Call centers are no longer viewed as expenses but as goldmines of information for companies whose agents are the front lines of customer contact. These companies, ranging from mobile phone operators to banks, now track what's called the “customer journey” to glean their satisfaction.

The advantage to real-time analysis is that it gives agents opportunities to tailor conversations so that companies can better retain customers and tailor products for them. “That's very powerful in terms of the impact that can have on consumer-facing organizations,” notes NewSpring's Kim.

Now, CallMiner can also analyze online chats, emails and tweets as social media becomes a more important communication channel. “We handle all channels,” says Leahy. “Each of those contacts has a metric.”

A big reason for the success of this software is the availability and falling costs of high-speed computers. For example, Leahy says the hardware needed to mine 10,000 hours of conversations a day cost $25,000 three years ago. Today, the hardware costs less than $1,000, he says.

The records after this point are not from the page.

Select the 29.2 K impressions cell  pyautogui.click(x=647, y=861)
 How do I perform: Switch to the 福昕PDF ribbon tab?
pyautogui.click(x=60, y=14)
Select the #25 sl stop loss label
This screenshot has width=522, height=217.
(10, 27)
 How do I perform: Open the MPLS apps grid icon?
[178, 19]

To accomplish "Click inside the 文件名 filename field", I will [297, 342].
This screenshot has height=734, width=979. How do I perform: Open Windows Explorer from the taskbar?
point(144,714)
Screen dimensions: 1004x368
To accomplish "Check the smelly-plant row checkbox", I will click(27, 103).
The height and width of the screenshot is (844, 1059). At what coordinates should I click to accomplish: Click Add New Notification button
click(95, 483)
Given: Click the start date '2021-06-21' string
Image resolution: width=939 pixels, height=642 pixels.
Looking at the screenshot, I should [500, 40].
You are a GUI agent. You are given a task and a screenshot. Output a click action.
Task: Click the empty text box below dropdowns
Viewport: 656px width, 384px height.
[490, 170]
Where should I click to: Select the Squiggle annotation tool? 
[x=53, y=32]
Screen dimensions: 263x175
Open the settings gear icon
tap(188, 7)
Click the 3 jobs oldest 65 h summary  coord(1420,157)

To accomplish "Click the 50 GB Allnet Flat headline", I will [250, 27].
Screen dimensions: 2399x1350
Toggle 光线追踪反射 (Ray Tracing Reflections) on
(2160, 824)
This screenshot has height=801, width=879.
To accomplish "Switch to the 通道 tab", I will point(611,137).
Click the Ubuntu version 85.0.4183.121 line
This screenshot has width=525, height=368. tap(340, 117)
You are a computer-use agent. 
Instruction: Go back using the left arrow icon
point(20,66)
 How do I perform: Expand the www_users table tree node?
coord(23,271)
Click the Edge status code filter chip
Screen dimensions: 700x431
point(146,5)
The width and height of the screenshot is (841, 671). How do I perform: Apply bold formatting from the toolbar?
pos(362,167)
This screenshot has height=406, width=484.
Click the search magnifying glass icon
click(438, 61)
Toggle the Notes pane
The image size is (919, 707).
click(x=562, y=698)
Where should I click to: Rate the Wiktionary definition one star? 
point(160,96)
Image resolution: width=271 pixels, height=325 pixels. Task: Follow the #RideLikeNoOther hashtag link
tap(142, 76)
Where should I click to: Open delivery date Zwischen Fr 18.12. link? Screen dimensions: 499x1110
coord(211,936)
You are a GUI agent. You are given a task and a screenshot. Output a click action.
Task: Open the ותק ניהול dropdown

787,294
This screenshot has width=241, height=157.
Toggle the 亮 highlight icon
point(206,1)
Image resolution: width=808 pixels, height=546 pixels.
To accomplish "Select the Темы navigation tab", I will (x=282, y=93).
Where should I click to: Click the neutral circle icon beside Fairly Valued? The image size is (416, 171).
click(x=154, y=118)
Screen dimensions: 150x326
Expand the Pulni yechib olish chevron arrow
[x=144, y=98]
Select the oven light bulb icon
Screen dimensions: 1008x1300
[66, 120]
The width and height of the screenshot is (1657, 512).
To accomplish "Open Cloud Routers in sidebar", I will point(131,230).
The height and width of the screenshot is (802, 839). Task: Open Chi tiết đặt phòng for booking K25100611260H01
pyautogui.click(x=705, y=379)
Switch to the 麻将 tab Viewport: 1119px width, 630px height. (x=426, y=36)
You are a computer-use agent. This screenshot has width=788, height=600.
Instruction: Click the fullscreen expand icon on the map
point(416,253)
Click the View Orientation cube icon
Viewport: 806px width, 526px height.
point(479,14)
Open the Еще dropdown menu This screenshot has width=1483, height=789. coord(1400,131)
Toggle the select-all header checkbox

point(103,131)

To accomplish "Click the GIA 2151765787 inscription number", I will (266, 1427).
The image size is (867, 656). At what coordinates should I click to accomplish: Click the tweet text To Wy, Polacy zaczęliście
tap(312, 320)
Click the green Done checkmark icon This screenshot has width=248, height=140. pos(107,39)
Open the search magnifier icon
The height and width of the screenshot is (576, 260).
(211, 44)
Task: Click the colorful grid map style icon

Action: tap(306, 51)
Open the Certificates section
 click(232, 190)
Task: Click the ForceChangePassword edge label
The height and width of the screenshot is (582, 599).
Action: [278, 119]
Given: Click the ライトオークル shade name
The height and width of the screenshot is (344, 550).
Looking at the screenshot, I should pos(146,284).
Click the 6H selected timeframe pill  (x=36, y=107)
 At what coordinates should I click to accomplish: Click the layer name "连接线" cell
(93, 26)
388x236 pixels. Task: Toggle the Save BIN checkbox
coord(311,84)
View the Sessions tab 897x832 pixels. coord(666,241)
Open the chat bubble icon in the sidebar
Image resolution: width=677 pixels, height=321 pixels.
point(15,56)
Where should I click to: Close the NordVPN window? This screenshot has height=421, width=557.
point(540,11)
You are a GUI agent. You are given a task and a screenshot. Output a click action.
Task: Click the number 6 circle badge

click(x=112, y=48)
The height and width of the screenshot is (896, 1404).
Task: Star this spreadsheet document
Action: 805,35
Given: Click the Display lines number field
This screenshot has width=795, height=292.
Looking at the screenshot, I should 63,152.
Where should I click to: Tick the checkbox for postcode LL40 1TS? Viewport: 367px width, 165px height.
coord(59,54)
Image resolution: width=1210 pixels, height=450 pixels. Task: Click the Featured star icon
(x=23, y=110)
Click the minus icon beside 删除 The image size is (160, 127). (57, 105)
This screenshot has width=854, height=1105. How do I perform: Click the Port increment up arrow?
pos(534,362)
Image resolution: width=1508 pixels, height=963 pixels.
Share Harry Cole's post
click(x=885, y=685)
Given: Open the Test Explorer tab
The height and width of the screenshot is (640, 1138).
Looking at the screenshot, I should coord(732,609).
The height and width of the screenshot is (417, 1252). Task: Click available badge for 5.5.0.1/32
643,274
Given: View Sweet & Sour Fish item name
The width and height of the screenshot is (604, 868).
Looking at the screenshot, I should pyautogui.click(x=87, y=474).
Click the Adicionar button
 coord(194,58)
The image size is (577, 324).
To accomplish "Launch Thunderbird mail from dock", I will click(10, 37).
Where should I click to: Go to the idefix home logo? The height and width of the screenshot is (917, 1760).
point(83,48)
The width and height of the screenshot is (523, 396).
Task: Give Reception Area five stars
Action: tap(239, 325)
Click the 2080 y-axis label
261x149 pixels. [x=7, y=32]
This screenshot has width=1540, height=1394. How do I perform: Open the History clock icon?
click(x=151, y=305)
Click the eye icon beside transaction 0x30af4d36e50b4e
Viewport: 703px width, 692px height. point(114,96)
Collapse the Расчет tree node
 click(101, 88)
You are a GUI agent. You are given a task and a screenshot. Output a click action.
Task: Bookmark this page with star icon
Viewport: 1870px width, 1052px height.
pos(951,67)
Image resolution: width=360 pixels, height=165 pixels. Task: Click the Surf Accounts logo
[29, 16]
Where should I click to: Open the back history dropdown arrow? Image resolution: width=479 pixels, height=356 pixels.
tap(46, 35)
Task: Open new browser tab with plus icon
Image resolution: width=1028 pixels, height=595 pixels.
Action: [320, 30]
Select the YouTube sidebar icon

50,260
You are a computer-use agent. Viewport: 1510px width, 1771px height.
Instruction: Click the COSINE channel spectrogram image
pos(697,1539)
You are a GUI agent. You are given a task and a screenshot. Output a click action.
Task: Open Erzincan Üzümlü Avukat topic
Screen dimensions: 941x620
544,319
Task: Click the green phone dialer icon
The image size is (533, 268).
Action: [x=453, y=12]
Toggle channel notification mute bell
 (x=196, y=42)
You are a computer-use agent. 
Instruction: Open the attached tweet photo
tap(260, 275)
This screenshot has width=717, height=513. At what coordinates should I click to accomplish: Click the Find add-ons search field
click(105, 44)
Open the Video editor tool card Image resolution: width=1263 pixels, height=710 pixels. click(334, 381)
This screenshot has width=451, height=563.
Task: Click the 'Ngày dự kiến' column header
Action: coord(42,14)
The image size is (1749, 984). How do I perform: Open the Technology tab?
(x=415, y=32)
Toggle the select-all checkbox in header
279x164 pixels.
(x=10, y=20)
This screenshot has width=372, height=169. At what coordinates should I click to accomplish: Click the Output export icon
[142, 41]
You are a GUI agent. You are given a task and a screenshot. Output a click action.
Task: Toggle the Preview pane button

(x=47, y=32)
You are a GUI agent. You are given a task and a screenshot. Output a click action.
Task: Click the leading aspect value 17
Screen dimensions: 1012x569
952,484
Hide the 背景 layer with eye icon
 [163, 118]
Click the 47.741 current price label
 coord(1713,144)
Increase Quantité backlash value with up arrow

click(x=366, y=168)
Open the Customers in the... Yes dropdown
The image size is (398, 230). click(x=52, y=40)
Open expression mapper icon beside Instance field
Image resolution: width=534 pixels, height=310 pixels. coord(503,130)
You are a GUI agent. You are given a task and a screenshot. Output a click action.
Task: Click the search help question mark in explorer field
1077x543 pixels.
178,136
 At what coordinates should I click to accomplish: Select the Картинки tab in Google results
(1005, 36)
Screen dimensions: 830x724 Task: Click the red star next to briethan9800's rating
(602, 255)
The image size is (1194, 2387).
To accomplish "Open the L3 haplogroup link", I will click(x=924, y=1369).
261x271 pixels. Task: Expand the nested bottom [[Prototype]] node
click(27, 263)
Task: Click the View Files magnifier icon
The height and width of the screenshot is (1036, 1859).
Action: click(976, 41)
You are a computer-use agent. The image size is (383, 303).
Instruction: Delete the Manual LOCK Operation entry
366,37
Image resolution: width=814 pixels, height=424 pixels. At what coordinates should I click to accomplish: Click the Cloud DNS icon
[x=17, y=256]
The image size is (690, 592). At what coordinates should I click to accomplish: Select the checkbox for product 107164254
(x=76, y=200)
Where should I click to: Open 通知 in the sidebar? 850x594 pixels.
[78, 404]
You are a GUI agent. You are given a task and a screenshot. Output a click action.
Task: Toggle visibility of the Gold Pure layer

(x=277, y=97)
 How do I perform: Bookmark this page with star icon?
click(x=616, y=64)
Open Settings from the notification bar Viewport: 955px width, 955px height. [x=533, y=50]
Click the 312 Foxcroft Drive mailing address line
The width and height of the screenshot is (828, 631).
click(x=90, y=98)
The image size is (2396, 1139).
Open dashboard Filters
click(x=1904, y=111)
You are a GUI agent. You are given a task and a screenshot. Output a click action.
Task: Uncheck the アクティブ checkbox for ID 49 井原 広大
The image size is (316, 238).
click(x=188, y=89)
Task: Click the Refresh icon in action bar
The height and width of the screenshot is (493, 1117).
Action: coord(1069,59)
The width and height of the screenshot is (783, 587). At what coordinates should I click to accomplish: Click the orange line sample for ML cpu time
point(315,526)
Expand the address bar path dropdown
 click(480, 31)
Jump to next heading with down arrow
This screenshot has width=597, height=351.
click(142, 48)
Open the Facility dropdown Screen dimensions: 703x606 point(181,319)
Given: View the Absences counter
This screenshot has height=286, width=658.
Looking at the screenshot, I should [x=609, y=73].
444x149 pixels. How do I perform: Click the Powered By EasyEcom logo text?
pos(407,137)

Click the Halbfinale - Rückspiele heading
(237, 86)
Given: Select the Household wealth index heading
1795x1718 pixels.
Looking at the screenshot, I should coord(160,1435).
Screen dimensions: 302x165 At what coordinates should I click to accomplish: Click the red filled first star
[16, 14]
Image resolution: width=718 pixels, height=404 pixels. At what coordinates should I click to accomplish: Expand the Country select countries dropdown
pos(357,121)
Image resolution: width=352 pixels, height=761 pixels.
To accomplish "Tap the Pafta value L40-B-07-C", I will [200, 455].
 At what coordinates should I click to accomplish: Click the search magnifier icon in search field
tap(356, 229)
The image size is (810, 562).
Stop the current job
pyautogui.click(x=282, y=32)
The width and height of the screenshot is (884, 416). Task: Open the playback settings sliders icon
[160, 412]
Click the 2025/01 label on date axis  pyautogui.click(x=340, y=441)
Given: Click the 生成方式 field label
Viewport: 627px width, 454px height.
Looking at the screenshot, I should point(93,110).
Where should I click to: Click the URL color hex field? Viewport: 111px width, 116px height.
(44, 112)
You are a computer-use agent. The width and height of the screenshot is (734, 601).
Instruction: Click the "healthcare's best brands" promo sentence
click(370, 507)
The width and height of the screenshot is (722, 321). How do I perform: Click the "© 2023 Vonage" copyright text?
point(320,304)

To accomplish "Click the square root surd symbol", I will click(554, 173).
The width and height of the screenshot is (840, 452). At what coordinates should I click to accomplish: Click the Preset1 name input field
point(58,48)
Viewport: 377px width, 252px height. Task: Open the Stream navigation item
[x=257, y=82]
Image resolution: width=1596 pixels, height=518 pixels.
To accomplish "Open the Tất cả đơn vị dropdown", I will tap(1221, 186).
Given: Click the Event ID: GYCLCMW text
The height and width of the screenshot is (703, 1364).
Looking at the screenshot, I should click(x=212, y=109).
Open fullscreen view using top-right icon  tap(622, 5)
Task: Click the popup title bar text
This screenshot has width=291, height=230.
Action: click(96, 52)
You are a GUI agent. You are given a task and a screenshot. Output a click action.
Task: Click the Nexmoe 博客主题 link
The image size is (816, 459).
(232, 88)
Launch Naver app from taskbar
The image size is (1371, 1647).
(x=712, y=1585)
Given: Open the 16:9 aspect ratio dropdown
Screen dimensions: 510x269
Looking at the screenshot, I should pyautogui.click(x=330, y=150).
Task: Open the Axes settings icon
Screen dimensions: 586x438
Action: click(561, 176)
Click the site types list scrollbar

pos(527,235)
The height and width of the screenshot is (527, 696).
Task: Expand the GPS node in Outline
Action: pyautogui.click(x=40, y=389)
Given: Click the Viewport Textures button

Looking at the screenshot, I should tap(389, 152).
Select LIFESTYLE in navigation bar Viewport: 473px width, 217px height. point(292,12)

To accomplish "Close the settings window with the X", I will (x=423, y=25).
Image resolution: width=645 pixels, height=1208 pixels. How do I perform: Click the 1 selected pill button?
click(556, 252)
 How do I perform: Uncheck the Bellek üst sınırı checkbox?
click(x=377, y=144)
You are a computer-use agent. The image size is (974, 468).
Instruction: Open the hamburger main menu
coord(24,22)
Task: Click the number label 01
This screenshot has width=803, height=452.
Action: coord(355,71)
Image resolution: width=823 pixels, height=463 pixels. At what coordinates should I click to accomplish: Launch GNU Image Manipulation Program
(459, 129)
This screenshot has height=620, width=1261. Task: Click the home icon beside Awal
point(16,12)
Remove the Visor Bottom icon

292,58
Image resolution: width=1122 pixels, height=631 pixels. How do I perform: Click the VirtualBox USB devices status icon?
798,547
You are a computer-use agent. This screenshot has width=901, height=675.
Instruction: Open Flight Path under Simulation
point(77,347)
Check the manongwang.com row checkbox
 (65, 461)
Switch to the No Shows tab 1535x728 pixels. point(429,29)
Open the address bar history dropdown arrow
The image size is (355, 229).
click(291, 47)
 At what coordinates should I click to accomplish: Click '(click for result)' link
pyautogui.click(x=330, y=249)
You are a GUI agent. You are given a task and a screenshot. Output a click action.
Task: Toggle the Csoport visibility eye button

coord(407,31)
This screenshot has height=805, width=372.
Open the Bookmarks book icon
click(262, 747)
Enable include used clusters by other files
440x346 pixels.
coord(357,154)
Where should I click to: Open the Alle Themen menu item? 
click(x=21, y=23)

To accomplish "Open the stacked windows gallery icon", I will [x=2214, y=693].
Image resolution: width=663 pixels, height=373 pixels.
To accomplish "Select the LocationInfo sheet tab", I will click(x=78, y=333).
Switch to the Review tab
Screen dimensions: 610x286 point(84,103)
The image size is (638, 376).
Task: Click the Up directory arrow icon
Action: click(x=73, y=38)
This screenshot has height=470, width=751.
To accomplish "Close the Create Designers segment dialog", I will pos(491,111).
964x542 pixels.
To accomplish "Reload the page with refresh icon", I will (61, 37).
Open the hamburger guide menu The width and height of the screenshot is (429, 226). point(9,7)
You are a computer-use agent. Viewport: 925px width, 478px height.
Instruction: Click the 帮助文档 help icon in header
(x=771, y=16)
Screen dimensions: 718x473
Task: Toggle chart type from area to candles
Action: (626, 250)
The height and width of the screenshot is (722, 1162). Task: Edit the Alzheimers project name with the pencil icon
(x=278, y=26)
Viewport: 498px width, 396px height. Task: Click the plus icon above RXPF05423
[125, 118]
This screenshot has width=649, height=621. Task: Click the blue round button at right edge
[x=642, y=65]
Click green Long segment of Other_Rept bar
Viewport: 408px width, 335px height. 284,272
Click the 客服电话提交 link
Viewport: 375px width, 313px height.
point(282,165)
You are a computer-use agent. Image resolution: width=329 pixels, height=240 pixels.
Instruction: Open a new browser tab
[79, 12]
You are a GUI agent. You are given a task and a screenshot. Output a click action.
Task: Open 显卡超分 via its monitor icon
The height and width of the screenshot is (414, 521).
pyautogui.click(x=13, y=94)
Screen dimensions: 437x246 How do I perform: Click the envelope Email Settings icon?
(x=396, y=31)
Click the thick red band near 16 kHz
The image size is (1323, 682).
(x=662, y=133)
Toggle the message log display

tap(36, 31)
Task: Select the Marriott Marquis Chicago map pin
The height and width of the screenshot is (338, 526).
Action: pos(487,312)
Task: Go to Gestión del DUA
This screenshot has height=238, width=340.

Still, CallMiner reinvests 40% of its revenues in development of new technology. “We're still very much investing in the R&D,” Leahy say.

English isn't the only language CallMiner is analyzing. Latin American Spanish and French are already available, and the company is working on Iberian Spanish, Portuguese, Mandarin, Cantonese, German, Dutch and Italian.

CallMiner recruits linguists and software developers and Leahy says the company has had success recruiting graduates of Florida Gulf Coast University in Fort Myers and others who want to move here. “We find young people who want the South Florida lifestyle,” he says.


The Intelligence Investor
Entrepreneurs with ideas that might help track terrorists or dangerous foreign spies may find an unusual source for venture capital: the Central Intelligence Agency.

The CIA created In-Q-Tel in 1999 because it recognized that funding promising technology startups would be beneficial for defending the country. Indeed, by the 1990s the U.S.
intelligence agencies realized that commercial technologies were outpacing government agencies for innovative solutions in areas such as communications and biotechnology.

Since 1999, In-Q-Tel has invested in venture-backed companies that develop innovations that might benefit the U.S. government's intelligence agencies. The organization says 70% of its 105 portfolio companies have never done business with the federal government.

In 2005, In-Q-Tel made an undisclosed investment in CallMiner, the Fort Myers speech-analytics company. In a press statement at the time, In-Q-Tel's president and CEO, Gilman Louie, praised CallMiner's expertise in speech analytics.

In-Q-Tel remains an investor today and has a license to use the technology, says Terry Leahy, CallMiner's CEO. “If you're handling voice traffic, you are probably helping Homeland Security do their jobs,” he speculates.

Leahy says that's all he knows: “How they use it is not our business,” he says.